Personal safety
It is important that young people increasingly take responsibility for their own safety. As educators, we need to ensure that young people have the opportunity to be able to plan appropriate safety strategies and to explore decisions relating to safety in a supportive environment.
The teaching of personal safety plans builds on many curriculum and whole-school initiatives and helps students to identify their skills and attributes and to plan strategies that will support them in difficult situations.
Personal safety planning is important.
- We all need to take responsibility for our own safety.
- We all have different strengths and expectations and we will respond differently to situations.
- We are the “experts” on our own lives and usually know what is likely, and what feels most comfortable to do.
- If we generate solutions to problems and have rehearsed behaviours to counteract these, we are more likely to use them in real-life situations than if we have to make them up on the spot.
- Planning gives us a greater sense of control of the situation and our lives, and lowers general feelings of anxiety.
- Planning enables us to be “cool, calm and collected” and so have more chance of making the best decisions in difficult situations.
This section explores information and ideas about planning for personal safety as part of Personal Development, Health and Physical Education (PDHPE). It contains two sections:
Background information
Students' voices: What young people say about personal safety.
- Where do young people go in their free time?
- How do young people make decisions about places to go?
- What are the issues and concerns that young people have in relation to personal safety?
- How do young people deal with these issues and concerns?
- What strategies do young people use to keep themselves safe?
- What signals or behaviours alert young people that something may be unsafe?
- Who do young people listen to?
- When do young people ask for help?
- How does gender impact on issues relating to personal safety of young people?

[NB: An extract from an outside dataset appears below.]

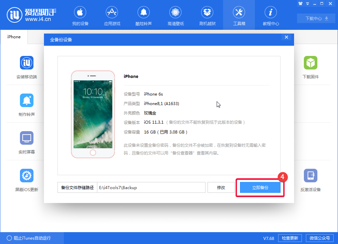Visit the 教程中心 tutorials section
This screenshot has width=338, height=244.
click(270, 15)

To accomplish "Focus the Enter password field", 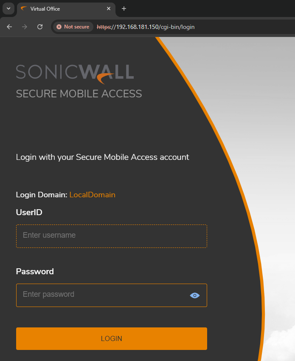I will (102, 295).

- Using student voices in the classroom.
Teaching and learning activities
This section provides teaching and learning activities that support the teaching of personal safety as part of PDHPE in Stage 5. Each lesson is made up of a number of teaching and learning activities that teachers can use in the classroom. There is no expectation that all activities will be taught in each lesson. Teachers can pick and choose those activities which which will best suit the needs and interests of the students and school community.There are however, some basic understandings that students need to develop in order for them to develop their safety plans. These are covered in Lessons 1-4. The lesson, Identifying the state of play, will help teachers identify "where the students are" in terms of their personal safety.